◆ THE PROBLEM
Word for word, copy out every line of the records, omitting each picture.

[Saved entries]

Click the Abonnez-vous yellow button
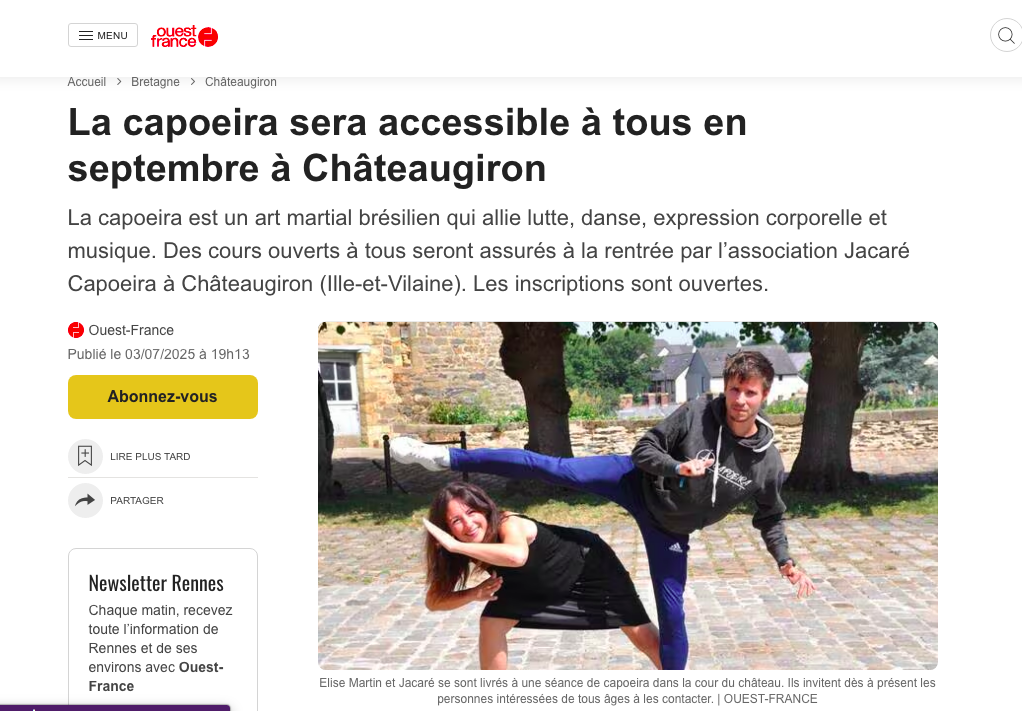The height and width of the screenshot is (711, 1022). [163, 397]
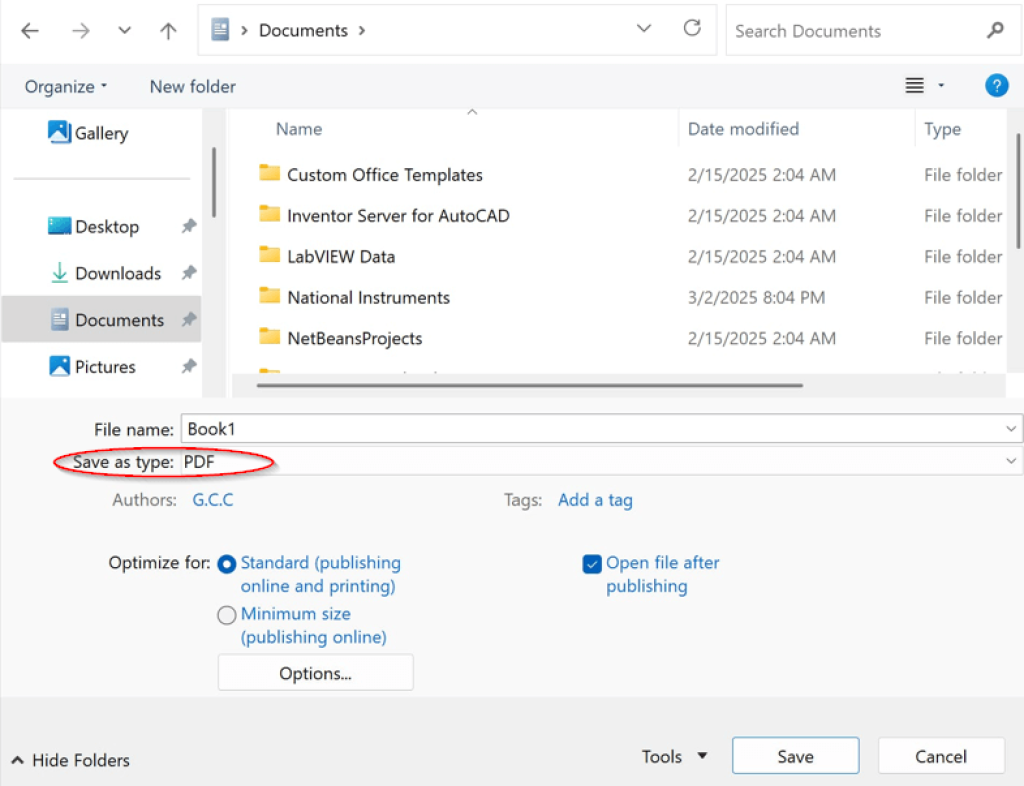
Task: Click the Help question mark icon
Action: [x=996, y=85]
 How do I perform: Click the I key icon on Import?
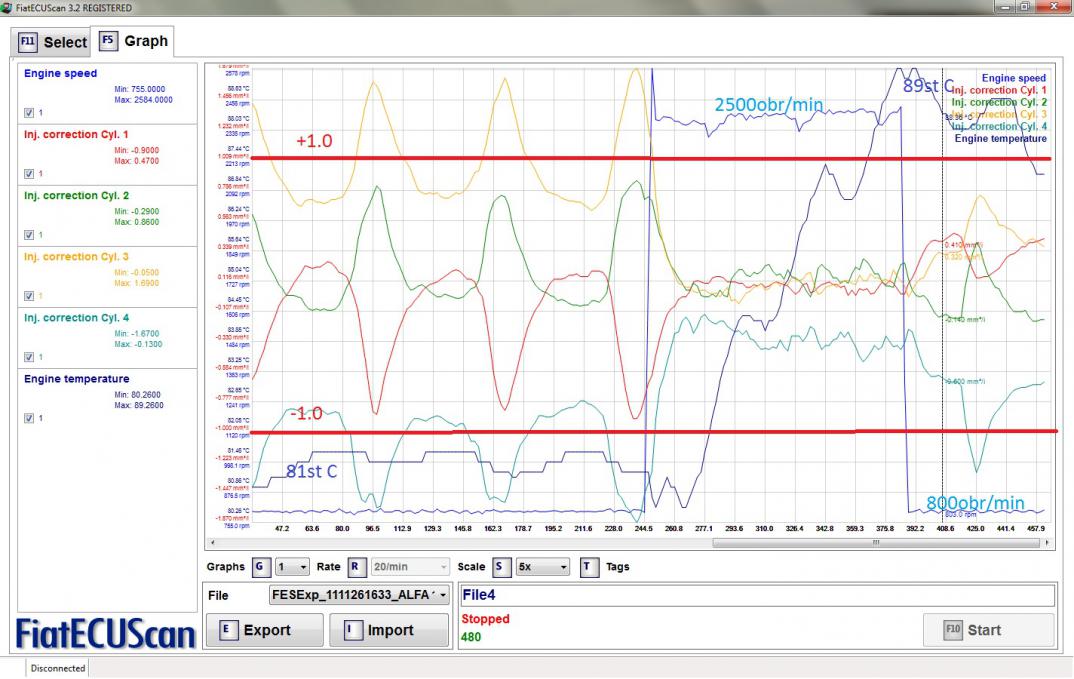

◆ RESPONSE BELOW
Click the Abonnez-vous yellow button
The height and width of the screenshot is (711, 1022). [163, 397]
Task: Click the Help question mark icon
Action: [x=996, y=85]
 How do I perform: Click the I key icon on Import?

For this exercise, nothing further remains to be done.